[Saved entries]
···

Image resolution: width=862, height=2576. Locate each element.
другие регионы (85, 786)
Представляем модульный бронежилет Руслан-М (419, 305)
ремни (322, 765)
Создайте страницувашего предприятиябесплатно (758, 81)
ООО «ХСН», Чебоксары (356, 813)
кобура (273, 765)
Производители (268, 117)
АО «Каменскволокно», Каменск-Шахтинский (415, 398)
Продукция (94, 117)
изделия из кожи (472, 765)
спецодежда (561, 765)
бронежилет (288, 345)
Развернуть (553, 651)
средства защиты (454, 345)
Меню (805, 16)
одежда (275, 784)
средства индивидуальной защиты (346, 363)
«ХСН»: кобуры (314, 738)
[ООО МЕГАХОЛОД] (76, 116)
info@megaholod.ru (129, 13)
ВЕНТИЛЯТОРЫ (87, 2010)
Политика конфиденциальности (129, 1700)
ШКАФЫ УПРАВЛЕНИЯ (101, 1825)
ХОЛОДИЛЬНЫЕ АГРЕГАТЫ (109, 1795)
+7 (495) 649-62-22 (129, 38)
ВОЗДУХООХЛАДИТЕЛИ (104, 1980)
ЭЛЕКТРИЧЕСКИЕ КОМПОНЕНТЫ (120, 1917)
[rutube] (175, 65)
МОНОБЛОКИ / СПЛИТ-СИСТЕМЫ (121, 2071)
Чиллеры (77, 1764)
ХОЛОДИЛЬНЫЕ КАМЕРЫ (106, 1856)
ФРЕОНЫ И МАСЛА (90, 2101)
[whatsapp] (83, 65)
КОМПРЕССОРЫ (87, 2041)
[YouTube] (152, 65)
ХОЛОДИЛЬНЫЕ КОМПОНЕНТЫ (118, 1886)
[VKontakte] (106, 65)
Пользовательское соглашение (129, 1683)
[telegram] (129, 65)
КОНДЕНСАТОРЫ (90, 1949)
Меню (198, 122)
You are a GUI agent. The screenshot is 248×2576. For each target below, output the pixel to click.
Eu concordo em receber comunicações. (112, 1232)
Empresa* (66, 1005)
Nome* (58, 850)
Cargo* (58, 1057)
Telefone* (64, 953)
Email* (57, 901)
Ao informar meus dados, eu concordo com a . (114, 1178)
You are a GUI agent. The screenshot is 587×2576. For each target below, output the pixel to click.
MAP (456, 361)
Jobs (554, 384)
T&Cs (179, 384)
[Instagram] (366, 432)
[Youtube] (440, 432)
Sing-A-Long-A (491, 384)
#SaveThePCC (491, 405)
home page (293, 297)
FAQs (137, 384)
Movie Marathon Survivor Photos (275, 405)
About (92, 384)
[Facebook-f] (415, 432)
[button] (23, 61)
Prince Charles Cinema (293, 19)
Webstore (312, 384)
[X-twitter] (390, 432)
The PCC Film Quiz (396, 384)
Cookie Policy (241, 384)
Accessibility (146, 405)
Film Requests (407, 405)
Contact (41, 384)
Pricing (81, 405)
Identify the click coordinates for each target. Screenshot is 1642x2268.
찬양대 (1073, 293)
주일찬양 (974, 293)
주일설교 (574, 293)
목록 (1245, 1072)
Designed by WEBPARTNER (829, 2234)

···

• Your objective
All of the entries need to be given again, word for word.

• Result of the task
Image resolution: width=862, height=2576. Locate each element.
другие регионы (85, 786)
Представляем модульный бронежилет Руслан-М (419, 305)
ремни (322, 765)
Создайте страницувашего предприятиябесплатно (758, 81)
ООО «ХСН», Чебоксары (356, 813)
кобура (273, 765)
Производители (268, 117)
АО «Каменскволокно», Каменск-Шахтинский (415, 398)
Продукция (94, 117)
изделия из кожи (472, 765)
спецодежда (561, 765)
бронежилет (288, 345)
Развернуть (553, 651)
средства защиты (454, 345)
Меню (805, 16)
одежда (275, 784)
средства индивидуальной защиты (346, 363)
«ХСН»: кобуры (314, 738)
[ООО МЕГАХОЛОД] (76, 116)
info@megaholod.ru (129, 13)
ВЕНТИЛЯТОРЫ (87, 2010)
Политика конфиденциальности (129, 1700)
ШКАФЫ УПРАВЛЕНИЯ (101, 1825)
ХОЛОДИЛЬНЫЕ АГРЕГАТЫ (109, 1795)
+7 (495) 649-62-22 (129, 38)
ВОЗДУХООХЛАДИТЕЛИ (104, 1980)
ЭЛЕКТРИЧЕСКИЕ КОМПОНЕНТЫ (120, 1917)
[rutube] (175, 65)
МОНОБЛОКИ / СПЛИТ-СИСТЕМЫ (121, 2071)
Чиллеры (77, 1764)
ХОЛОДИЛЬНЫЕ КАМЕРЫ (106, 1856)
ФРЕОНЫ И МАСЛА (90, 2101)
[whatsapp] (83, 65)
КОМПРЕССОРЫ (87, 2041)
[YouTube] (152, 65)
ХОЛОДИЛЬНЫЕ КОМПОНЕНТЫ (118, 1886)
[VKontakte] (106, 65)
Пользовательское соглашение (129, 1683)
[telegram] (129, 65)
КОНДЕНСАТОРЫ (90, 1949)
Меню (198, 122)
You are a GUI agent. The screenshot is 248×2576. For each target below, output the pixel to click.
Eu concordo em receber comunicações. (112, 1232)
Empresa* (66, 1005)
Nome* (58, 850)
Cargo* (58, 1057)
Telefone* (64, 953)
Email* (57, 901)
Ao informar meus dados, eu concordo com a . (114, 1178)
You are a GUI agent. The screenshot is 587×2576. For each target below, output the pixel to click.
MAP (456, 361)
Jobs (554, 384)
T&Cs (179, 384)
[Instagram] (366, 432)
[Youtube] (440, 432)
Sing-A-Long-A (491, 384)
#SaveThePCC (491, 405)
home page (293, 297)
FAQs (137, 384)
Movie Marathon Survivor Photos (275, 405)
About (92, 384)
[Facebook-f] (415, 432)
[button] (23, 61)
Prince Charles Cinema (293, 19)
Webstore (312, 384)
[X-twitter] (390, 432)
The PCC Film Quiz (396, 384)
Cookie Policy (241, 384)
Accessibility (146, 405)
Film Requests (407, 405)
Contact (41, 384)
Pricing (81, 405)
Identify the click coordinates for each target. Screenshot is 1642x2268.
찬양대 (1073, 293)
주일찬양 (974, 293)
주일설교 (574, 293)
목록 (1245, 1072)
Designed by WEBPARTNER (829, 2234)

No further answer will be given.